MANILA (REUTERS) - A group opposing the candidacy of the son of late Philippines dictator Ferdinand Marcos for next year's presidential race has asked the election commission on Wednesday (Nov 17) to bar him from running because he has been convicted for tax evasion.
Called the Campaign Against the Return of the Marcoses and Martial Law, the group filed a petition for the disqualification of Ferdinand Marcos Jr after he emerged as the front runner for the May election.
Former congressman Satur Ocampo, one of the group's conveners, said the petition, like one filed by another group, is grounded on Marcos' over two-decade old conviction for tax evasion.
"Public officials who violate the internal revenue code are perpetually disqualified from holding any public office and participating in election," Mr Ocampo, who fought the Marcos dictatorship, told Reuters, citing an article of the code.

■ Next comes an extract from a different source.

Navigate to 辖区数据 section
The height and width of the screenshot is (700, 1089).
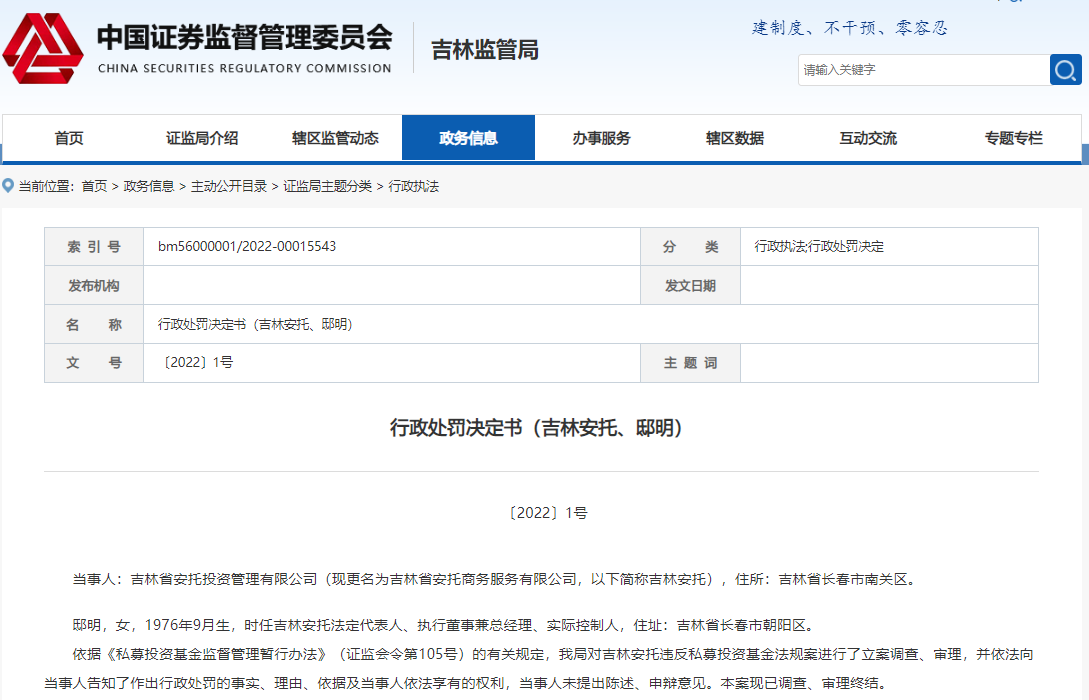point(734,139)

The late dictator ruled the Philippines for almost two decades until his 1986 overthrow in the "people power" revolution. He died in exile in 1989.
His wife and children have repeatedly denied allegations that billions of dollars of state wealth were plundered while Marcos was in power, estimated in 1987 to be worth US$10 billion (S$13.5 billion).

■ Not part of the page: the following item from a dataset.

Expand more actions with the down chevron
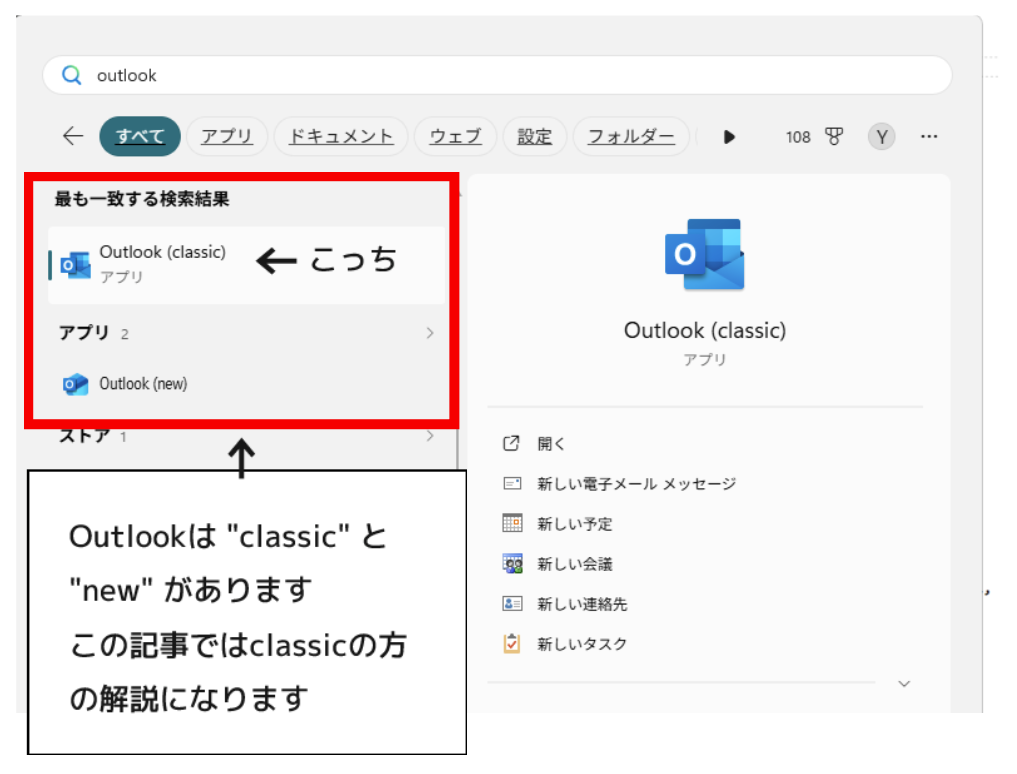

A trial court convicted Marcos Jr of tax evasion in 1995 for failing to file his income tax returns from 1982 to 1985 while governor of Ilocos Norte province. The conviction was upheld by an appeals court in 1997.
The internal revenue code states that a public officer convicted of a tax crime will be barred for life from holding public office, voting and participating in any election.
However, Marcos Jr has been elected governor, congressman, and in 2010, as a senator.
"He has continuously neglected his penalty and disrespected the rule of law by running and filing his candidacy knowing in fact that he is a convicted criminal," lawyer Howard Calleja told reporters after the filing.
Although he ran for public office previously in the past, despite the conviction, Mr Ocampo said "this does not mean it can't be raised anymore".
The poll body has scheduled a preliminary conference for Nov 26 on the earlier disqualification filed by a group representing political detainees, human rights and medical organisations against Marcos.
Marcos, 64, has said the petition "is without merit and has no legal basis".
He announced on Tuesday that Ms Sara Duterte, the daughter of President Rodrigo Duterte, has agreed to be his vice presidential running mate, confirming weeks of speculation of an alliance between two powerful families.
The Marcos family is one of the most famous dynasties in the Philippines and despite its fall from grace after a 1986 "people power" revolution, it has retained its wealth and far-reaching and powerful connections.
Dr Antonio La Vina, a law and politics professor at the Ateneo de Manila University, said election authorities would typically only disqualify a barred candidate if a complaint is made first.
"People will only complain if you are winnable," he said, adding the case against Marcos could go either way.
Asked if Marcos had ever faced a disqualification case, election commission spokesman James Jimenez said: "Not that I can recall, no."
Marcos, whose father ruled the Philippines for almost two decades, much of that a harsh era of martial law, led an opinion poll conducted last month on preferred presidential candidates.
The poll body has scheduled a preliminary conference for Nov 26 on an earlier disqualification complaint against Marcos filed by a group representing political detainees, human rights and medical organisations.